#Japanuary Film 2 – Like A Dragon

Der ehemalige Yakuza Kazuma Kiryu wurde gerade aus dem Knast entlassen, doch schon stellen sich ihm wieder einige Probleme in den Weg. So trachtet ihm sein ehemaliger Partner Majima nach dem Leben, außerdem läuft ihm die kleine Haruka über den Weg, die nach ihrer Mutter sucht. Als wäre das nicht schon genug  macht auch noch ein kleinkriminelles Pärchen das fiktive Viertel Kamurocho unsicher und ein koreanischer Killer will alte Rechnungen begleichen.

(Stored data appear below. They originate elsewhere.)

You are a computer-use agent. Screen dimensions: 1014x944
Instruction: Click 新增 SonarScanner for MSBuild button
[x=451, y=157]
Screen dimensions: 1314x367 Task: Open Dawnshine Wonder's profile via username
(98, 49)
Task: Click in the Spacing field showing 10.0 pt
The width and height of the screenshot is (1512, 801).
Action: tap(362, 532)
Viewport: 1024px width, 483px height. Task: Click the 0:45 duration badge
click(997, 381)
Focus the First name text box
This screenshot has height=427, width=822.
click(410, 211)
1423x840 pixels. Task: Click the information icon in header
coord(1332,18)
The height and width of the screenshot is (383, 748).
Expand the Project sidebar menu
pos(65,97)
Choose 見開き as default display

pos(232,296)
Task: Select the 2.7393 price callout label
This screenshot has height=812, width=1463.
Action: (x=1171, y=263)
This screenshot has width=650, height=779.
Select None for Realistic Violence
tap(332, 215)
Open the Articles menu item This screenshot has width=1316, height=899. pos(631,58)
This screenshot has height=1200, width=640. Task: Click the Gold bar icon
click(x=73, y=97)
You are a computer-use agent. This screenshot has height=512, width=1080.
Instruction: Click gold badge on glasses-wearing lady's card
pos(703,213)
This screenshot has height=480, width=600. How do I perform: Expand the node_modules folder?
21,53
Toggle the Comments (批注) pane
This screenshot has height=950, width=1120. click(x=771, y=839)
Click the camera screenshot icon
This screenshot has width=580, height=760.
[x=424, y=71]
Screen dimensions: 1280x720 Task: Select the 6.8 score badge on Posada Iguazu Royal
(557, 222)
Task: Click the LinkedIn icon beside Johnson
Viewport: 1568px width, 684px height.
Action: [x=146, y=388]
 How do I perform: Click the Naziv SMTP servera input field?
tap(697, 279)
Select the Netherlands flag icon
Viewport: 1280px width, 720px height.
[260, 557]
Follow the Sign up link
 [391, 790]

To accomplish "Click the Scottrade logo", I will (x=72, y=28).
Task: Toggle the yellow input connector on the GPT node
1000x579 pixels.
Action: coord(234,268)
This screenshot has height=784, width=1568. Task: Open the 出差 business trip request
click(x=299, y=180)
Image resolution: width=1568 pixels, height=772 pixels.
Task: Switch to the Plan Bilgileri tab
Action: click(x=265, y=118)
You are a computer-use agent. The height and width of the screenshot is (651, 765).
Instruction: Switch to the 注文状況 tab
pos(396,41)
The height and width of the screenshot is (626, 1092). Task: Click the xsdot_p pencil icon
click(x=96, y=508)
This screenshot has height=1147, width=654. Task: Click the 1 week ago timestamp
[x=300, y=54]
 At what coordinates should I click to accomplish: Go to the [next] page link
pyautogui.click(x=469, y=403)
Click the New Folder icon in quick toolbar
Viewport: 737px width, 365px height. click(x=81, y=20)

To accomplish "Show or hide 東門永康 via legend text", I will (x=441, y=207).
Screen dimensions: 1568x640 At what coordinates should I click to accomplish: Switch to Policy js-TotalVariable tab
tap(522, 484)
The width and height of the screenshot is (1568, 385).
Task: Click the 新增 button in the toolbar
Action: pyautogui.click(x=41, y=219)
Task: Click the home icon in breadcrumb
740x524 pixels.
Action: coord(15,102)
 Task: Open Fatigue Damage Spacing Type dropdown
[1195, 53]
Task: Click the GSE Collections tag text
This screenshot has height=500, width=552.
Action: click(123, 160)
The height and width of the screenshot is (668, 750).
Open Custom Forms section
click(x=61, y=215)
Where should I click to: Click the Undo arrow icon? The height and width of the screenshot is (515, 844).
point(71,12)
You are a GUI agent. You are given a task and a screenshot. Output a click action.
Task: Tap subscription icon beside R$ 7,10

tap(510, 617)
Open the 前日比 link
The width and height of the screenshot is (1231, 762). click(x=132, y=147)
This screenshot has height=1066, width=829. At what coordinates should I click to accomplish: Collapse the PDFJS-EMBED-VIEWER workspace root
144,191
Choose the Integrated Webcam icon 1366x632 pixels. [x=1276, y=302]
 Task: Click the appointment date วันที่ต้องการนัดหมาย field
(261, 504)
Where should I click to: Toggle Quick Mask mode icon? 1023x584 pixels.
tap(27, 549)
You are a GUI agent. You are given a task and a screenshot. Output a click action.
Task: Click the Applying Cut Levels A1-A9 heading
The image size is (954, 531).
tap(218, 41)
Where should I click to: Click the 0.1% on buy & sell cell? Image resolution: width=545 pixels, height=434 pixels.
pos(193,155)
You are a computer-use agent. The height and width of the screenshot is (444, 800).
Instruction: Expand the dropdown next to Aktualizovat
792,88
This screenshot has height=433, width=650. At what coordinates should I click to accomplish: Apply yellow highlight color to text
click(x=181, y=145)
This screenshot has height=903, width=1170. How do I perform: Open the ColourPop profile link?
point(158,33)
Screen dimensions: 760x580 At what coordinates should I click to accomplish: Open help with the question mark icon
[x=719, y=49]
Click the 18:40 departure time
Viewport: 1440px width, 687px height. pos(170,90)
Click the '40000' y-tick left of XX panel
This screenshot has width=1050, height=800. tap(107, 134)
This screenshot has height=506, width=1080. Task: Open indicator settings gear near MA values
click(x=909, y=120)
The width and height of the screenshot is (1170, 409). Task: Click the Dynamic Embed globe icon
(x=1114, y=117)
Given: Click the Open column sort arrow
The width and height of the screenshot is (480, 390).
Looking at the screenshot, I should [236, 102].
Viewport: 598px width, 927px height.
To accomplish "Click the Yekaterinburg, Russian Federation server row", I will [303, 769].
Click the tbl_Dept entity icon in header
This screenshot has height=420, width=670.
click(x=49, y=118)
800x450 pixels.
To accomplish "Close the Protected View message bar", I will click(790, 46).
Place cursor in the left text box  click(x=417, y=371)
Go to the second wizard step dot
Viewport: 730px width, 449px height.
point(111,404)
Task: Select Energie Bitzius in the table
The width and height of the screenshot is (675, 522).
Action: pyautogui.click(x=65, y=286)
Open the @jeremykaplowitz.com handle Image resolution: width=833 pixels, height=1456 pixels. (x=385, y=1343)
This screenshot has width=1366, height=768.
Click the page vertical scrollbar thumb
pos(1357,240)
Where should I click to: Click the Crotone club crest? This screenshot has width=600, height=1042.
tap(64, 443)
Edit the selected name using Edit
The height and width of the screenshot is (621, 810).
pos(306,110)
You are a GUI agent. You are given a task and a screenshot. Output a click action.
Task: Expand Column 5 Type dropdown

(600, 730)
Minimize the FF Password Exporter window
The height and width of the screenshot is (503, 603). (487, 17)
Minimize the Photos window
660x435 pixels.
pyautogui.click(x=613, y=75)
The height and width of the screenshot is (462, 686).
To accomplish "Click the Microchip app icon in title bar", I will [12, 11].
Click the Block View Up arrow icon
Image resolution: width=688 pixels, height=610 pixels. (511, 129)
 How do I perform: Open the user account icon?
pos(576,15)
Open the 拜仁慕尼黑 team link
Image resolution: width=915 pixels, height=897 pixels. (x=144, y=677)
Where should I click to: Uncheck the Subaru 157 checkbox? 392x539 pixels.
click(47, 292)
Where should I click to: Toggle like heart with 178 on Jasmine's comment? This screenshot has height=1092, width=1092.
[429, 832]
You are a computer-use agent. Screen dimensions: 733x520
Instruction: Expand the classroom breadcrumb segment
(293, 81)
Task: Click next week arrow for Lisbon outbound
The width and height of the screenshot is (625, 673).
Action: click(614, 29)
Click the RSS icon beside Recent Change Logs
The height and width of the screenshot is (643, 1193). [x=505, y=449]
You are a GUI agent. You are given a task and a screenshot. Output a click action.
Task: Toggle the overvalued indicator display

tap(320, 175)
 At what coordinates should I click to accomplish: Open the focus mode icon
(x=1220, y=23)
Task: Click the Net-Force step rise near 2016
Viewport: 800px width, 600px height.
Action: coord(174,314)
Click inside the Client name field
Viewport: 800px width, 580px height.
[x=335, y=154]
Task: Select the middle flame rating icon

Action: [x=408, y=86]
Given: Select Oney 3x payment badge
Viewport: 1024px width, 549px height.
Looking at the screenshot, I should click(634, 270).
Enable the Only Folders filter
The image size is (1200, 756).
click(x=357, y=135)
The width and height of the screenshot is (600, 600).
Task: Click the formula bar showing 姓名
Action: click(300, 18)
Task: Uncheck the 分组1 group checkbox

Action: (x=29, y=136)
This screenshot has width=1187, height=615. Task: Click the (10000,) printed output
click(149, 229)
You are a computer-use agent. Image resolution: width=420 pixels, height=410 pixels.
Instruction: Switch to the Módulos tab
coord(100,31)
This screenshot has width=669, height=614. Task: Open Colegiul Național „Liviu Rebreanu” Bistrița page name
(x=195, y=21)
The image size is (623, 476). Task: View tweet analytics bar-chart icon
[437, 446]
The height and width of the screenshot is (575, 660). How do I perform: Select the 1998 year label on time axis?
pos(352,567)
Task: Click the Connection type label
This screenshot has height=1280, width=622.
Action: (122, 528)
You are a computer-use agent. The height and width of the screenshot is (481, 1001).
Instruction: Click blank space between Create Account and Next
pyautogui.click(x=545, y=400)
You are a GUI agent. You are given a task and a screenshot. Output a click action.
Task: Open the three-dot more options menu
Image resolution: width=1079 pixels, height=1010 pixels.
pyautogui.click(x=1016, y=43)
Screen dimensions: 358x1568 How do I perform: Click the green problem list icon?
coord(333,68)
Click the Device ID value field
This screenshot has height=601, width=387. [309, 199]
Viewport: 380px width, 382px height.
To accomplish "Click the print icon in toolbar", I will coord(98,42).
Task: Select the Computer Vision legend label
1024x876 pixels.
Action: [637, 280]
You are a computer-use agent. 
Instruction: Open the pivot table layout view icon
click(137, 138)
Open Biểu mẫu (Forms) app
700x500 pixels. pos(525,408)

„Like A Dragon“ ist ein Film von Takashi Miike und die Videospiel-Verfilmung zu „Yakuza“(oder „Ryu Ga Gotoku“ wie man es in Japan kennt). Als großer Fan dieser Reihe, eine Liebeserklärung an „Yakuza 0“ findet ihr hier, war es natürlich Pflichtprogramm für mich, diesen Film zu sichten. Das erste Mal sah ich den Film jedoch ohne Bezug zu den Spielen und verstand eigentlich nur Bahnhof. Denn leider reiht Miike hier einfach Ereignisse aus dem ersten Teil der Reihe aneinander, führt Figuren kaum oder gar nicht vernünftig ein und garniert diese mit ein paar netten Verweisen auf die Games. Das war’s!
Nachdem ich die Serie nun sehr gut kenne und jeden Teil der Hauptreihe gespielt habe, schmerzt der Film aber umso mehr. Das beginnt bei den uncharismatischen Figuren, die leider nicht im entferntesten an ihre Vorlagen erinnern und zieht sich über die chaotische Erzählweise bis hin zu einem Finale, das maximal ok ist. Ein Spiel von gut 10 Stunden Länge in einen Spielfilm mit 104 Minuten Laufzeit zu packen, ist eben nicht gerade sinnvoll.
In der Theorie hätte aus dem Film auch ein echtes Meisterwerk werden können. Denn sowohl Takashi Miike als auch die Videospiel-Vorlage sind bekannt für ihre Verrücktheiten und nehmen sich nicht allzu ernst. Und wer kann bessere Yakuza-Filme als Miike-sensei? Gut…ok…Takeshi Kitano, ich weiß. Doch wenn eben alles nach einem schlechten Fanfilm von noch schlechteren Cosplayern aussieht, hilft da auch der Name Miike nicht viel. Sehr schade!

 

4/10 Faustschlägen

 

 

„Like A Dragon“ erschien bereits im Jahr 2009 beim deutschen Label Eye See Movies und das sogar in zwei Varianten. Neben einer normalen Keepcase-Version mit einer Disc gibt es auch eine Deluxe Edition im Digipack mit zwei DVDs. Disc 2 enthält dabei einen Kurzfilm, der als Prolog zum Hauptfilm dient und knapp 43 Minuten läuft.
Loben muss man an dieser Stelle die Qualität der DVD, die selbst auf modernen 4K-TVs eine sehr gute Bildqualität hat. Nicht selbstverständlich für eine zwölf Jahre alte DVD.
Jedem der etwas mit Japan anfangen kann und nicht „Call of Duuty“-abhängig ist, muss ich hier noch einmal die Videospiele zu „Yakuza“ empfehlen. Glücklicherweise kann man dank „Kiwami“-Neuauflagen und dem bald erhältlichen Remaster-Set mit Teil 3 bis 5 mittlerweile alle Serienteile(außer den beiden Mittelalter- und dem Zombie-Ableger) auf der PlayStation4 spielen. Man braucht halt etwas Zeit und Geduld. Einige der Teile sind schon recht redselig, belohnen aber mit tollen Storylines und noch besseren Nebenquests. Und dem unbezahlbaren Japan-Feeling.